> [WORK TO BE COMPLETED]
Below are some entries. Copy each line in them that holds "rating".

Segment Start: ENTRIES PROVIDED

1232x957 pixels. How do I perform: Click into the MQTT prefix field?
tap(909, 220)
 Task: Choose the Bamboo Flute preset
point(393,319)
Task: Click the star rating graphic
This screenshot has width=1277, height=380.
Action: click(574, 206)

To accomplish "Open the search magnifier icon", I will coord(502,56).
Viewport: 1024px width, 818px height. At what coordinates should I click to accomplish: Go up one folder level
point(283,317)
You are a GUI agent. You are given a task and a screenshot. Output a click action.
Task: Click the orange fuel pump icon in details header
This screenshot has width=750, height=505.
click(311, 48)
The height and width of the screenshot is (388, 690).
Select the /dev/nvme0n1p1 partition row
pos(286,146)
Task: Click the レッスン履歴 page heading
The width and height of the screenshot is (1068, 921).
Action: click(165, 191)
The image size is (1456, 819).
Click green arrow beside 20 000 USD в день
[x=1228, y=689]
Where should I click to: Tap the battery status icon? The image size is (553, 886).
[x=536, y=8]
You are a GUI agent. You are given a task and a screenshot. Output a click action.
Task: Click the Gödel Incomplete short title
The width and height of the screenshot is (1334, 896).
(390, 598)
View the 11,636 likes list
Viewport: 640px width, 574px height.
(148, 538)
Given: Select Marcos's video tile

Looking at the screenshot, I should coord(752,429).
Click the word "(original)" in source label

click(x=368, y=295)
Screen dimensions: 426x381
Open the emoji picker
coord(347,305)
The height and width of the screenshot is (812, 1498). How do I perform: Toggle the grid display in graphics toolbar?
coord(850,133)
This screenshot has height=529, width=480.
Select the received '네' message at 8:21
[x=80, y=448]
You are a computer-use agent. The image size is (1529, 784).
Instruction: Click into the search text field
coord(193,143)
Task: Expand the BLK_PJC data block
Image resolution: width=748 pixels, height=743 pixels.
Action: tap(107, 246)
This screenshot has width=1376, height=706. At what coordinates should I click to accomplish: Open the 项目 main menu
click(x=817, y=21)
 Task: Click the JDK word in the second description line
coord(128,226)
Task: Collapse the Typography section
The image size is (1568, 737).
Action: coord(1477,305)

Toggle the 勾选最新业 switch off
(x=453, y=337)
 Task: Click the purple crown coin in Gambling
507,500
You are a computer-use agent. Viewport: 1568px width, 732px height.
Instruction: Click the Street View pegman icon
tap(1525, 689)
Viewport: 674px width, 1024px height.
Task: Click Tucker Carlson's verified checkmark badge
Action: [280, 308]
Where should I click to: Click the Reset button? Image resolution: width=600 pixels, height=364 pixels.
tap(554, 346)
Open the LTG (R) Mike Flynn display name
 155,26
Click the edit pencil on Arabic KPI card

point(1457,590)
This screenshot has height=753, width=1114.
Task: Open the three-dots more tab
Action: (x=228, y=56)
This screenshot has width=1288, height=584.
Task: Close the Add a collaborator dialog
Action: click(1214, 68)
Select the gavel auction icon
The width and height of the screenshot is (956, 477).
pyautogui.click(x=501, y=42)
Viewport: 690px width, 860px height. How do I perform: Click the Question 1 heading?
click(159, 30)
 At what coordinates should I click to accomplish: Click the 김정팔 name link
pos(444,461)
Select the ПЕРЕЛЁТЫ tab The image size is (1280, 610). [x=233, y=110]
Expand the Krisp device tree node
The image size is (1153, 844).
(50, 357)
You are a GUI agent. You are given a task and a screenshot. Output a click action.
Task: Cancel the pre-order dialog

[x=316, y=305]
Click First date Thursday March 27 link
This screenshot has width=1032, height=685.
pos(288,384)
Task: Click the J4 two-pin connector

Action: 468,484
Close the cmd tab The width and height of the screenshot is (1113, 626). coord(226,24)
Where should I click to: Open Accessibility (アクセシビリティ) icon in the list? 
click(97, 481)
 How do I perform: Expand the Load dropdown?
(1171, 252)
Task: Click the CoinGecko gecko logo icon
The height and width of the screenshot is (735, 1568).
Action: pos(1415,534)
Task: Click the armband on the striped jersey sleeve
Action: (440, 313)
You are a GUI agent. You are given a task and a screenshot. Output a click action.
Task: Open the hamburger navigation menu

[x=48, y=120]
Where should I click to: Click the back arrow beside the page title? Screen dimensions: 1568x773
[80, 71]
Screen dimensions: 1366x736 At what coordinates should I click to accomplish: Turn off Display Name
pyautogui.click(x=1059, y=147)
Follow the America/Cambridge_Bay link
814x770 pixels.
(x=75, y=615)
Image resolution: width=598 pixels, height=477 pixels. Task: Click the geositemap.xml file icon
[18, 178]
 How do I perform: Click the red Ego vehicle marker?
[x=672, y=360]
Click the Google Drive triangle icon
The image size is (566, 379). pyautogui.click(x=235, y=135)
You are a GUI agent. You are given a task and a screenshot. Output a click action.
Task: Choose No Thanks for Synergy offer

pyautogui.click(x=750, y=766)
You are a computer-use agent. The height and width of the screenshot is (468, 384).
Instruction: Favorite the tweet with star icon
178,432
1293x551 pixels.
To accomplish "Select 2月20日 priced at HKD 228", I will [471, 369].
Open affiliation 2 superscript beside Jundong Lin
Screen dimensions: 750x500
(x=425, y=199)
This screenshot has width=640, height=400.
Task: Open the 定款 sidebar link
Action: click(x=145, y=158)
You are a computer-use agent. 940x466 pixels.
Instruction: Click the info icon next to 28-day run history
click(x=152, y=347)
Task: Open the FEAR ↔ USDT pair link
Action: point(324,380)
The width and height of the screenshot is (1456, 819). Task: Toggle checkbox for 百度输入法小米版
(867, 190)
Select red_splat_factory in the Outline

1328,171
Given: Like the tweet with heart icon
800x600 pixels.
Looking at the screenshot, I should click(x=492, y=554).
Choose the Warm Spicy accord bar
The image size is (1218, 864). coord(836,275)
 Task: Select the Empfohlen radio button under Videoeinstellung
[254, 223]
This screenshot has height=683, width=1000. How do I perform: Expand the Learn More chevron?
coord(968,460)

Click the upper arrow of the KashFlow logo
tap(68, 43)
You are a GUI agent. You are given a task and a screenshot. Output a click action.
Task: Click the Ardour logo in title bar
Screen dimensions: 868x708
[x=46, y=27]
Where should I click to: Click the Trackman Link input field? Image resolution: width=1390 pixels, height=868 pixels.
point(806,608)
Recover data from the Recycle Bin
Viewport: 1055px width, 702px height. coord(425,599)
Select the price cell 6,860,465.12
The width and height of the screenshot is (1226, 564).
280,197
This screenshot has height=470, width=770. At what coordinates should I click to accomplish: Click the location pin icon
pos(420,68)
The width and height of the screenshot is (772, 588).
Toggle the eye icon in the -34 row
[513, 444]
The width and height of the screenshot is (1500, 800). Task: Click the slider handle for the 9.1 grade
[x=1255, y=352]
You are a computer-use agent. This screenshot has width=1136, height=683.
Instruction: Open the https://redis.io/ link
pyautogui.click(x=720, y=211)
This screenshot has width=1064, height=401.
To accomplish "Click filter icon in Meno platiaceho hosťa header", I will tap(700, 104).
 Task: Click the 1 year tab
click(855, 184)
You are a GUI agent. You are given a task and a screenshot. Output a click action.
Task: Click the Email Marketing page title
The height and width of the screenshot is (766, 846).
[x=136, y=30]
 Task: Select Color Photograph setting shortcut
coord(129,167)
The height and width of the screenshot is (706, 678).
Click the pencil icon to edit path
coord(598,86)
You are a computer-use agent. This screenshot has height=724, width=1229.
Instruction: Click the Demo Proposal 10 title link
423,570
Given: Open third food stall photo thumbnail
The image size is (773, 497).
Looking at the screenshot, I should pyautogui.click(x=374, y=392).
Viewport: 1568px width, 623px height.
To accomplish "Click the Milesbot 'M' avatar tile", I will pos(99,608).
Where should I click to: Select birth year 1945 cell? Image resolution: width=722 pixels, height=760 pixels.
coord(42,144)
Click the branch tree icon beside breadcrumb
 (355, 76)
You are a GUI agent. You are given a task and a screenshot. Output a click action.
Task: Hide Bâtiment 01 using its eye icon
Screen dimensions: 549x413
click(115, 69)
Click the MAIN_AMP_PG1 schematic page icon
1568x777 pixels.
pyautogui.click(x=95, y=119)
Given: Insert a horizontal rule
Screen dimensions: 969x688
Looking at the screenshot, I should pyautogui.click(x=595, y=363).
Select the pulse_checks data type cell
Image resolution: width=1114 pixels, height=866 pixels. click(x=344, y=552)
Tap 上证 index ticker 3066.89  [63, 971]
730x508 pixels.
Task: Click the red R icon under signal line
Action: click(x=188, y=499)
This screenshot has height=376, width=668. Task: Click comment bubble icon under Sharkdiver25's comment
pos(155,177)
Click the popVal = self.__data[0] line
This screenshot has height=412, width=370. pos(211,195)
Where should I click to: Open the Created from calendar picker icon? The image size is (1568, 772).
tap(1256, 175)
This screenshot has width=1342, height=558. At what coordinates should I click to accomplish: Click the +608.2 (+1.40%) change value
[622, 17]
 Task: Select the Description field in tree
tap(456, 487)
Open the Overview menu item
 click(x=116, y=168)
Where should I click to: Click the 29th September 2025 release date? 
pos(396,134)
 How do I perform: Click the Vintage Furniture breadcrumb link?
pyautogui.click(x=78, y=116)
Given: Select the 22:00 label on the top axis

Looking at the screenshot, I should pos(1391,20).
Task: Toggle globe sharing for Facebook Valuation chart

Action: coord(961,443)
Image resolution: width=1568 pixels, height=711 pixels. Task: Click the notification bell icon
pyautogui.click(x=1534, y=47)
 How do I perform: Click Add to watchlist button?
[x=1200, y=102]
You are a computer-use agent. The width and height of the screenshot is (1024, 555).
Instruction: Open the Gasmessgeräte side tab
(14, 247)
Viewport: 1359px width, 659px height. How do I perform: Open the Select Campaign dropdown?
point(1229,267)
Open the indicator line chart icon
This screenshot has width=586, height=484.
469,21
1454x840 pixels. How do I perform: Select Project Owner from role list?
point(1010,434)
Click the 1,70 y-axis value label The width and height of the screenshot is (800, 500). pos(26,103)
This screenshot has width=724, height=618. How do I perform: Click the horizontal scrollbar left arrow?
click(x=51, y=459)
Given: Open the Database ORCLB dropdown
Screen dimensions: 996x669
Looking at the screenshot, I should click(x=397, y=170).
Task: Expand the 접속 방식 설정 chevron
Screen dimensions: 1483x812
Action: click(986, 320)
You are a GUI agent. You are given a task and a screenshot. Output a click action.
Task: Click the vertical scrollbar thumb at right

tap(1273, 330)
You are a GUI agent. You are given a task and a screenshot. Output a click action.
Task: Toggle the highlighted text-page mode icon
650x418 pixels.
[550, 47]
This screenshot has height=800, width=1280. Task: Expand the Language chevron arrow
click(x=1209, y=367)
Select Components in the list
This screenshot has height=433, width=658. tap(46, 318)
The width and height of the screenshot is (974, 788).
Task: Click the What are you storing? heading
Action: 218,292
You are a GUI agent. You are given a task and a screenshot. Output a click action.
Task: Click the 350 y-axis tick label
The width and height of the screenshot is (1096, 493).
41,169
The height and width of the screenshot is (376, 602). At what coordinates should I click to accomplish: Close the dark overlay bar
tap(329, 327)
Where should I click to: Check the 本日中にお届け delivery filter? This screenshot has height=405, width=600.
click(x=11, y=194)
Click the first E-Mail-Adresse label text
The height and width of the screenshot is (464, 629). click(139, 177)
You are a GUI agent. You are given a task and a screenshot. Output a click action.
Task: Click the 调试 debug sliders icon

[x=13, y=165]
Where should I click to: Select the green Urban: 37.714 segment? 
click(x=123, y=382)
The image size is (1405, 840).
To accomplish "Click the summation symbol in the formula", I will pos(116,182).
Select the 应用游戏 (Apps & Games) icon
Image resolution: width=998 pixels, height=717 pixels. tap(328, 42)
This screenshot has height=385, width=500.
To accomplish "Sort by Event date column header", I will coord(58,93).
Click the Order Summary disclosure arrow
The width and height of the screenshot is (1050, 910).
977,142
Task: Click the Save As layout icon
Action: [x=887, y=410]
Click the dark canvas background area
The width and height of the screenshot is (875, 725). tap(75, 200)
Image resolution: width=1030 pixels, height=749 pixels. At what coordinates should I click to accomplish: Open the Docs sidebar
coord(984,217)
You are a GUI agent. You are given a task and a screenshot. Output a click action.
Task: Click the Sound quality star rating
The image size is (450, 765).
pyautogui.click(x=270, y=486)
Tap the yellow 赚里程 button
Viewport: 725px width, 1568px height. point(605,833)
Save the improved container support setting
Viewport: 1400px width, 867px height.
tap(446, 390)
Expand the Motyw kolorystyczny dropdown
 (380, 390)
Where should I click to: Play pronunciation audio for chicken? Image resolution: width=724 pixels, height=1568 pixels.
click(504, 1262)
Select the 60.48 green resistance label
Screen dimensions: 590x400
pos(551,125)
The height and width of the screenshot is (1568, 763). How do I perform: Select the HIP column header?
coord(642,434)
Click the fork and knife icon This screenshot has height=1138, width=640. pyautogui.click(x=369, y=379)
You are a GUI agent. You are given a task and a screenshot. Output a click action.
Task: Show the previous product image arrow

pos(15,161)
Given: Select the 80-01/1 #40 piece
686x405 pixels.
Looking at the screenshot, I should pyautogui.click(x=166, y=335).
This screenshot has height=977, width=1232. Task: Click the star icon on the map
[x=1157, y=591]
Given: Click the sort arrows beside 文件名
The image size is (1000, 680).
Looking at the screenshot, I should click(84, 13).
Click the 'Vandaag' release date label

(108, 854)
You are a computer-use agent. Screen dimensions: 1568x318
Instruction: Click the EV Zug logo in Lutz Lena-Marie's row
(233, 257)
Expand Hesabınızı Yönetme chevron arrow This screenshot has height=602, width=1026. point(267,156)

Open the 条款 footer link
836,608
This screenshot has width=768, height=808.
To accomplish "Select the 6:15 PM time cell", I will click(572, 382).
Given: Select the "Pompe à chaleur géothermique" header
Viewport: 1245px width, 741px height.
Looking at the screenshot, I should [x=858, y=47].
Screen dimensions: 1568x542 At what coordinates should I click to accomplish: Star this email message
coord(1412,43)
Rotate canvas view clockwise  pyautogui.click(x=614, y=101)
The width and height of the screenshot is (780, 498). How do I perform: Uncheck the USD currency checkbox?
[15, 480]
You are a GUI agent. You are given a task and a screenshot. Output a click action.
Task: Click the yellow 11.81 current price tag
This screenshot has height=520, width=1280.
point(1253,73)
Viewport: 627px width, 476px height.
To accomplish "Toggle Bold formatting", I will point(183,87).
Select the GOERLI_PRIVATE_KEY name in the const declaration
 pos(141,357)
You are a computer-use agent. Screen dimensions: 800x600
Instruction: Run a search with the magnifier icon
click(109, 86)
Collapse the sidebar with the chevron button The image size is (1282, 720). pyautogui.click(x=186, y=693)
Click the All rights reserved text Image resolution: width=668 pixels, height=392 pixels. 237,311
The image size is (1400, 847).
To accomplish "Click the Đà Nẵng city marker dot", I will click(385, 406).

Segment End: ENTRIES PROVIDED

> [REPLY TO THE TASK]
Task: Click the star rating graphic
Task: Click the Sound quality star rating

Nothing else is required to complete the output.